We start off with the minimal native build system. And we start off with selecting packages we, in the end, want to have available in our native system. Just to keep things simple, we again start off with those packages. Again, you can put anything there. You can put your whole GNOME desktop there,
and then it will be available later, or KDE, or really whatever you like. And it will be available in the end of the analysis. Again, we get there a consolation set, and we get the source packages. And then we again execute this algorithm, which works just the same way as it did for the cross phase.
We add the source packages to the result. We get their build dependencies. The source packages to build those build dependencies. And if those new source packages are not yet in the results, we go through the whole process again. Really simple. Now, once we are that far and we again
have a selection of source packages which are in the problem set by the aforementioned algorithm, we create the dependency graph. The dependency graph, as we modeled it, contains two different kinds of vertices. One vertex kind represents source packages,
and another vertex kind represents installation sets. Installation sets are a set of binary packages which fulfills the install dependencies of a single other binary package. When I talk about installation set nodes, it is important to note that it is a group of binary
packages. The edges are either build depends edges. A build depends edge points from a source package to an installation set. So it indicates what build dependencies a source package has by pointing to the respective installation
sets. And they are built from edges, meaning that the binary packages within an installation set node build from some source packages. Now, the build graph is being created
by connecting all source packages to installation set nodes of the build dependencies, as I just explained, except that all installable build dependencies are left out. All build dependencies, all binary packages, which we can already install, are not
part of the problem anymore. Because they can already be installed, they apparently already are available by some means or the other. So we discard them from the build graph. And the next step is to then connect all installation set nodes to source package nodes they build from, except the available binary packages, which also makes sense
because all binary packages, which are already available, for example, through cross compilation or because they are architecture independent, do not need to be compiled anymore. So they don't need a build dependence edge to a source package node. An example build graph looks like this.
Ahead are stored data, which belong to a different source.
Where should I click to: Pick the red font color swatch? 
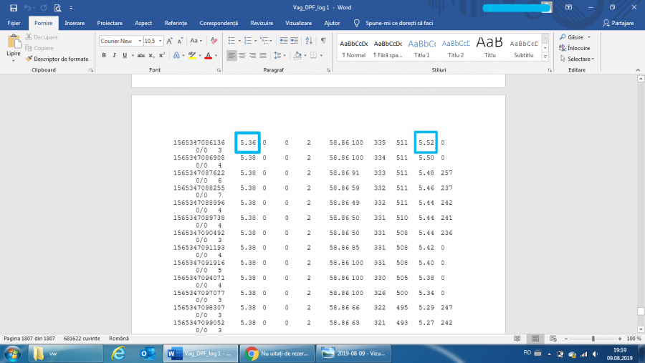208,55
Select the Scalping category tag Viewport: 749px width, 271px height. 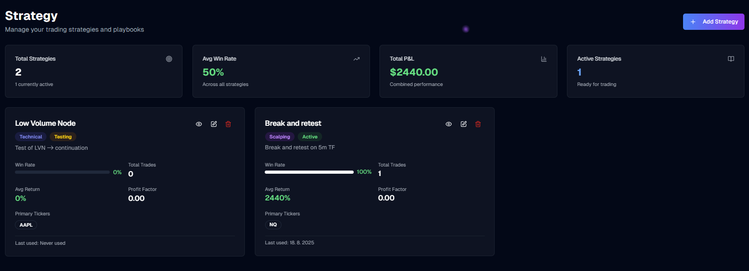[x=280, y=137]
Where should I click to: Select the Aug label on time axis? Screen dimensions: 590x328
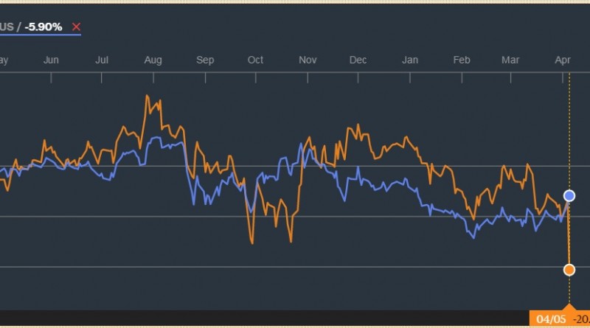pyautogui.click(x=153, y=60)
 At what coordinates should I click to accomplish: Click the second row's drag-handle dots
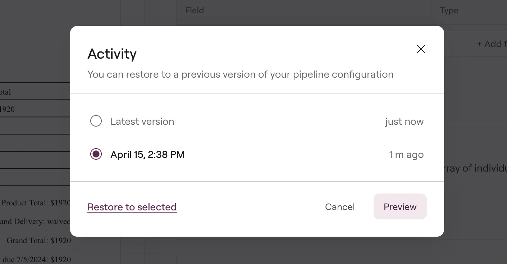(133, 11)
This is an example from the huge mess you saw before. As you can imagine, there are a couple of edges missing. For example, I think it was libxcb. There are actually 50 other edges that point from each to other stuff.
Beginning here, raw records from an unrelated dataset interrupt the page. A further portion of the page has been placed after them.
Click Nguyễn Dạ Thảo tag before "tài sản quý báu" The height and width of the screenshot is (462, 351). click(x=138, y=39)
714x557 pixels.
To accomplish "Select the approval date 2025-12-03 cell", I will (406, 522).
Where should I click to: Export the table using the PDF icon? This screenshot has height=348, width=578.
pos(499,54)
And similar thing for Python. So the thing is actually pretty huge. I just cut it out to make my point here. So build depends edges are marked as dashed lines and builds from edges marked as solid lines.
So we can see that Python 2.7, the source package, somehow build depends on tk, and that binary packages in the installation set of tk8.5 minus def build from all those source packages around it. And we also can see two dependency cycles, one here
where GDB actually has Python in its installation set. So this installation set node builds from the source package Python and Python itself build depending on GDB. And the same holds for the cycle of length 2 over there.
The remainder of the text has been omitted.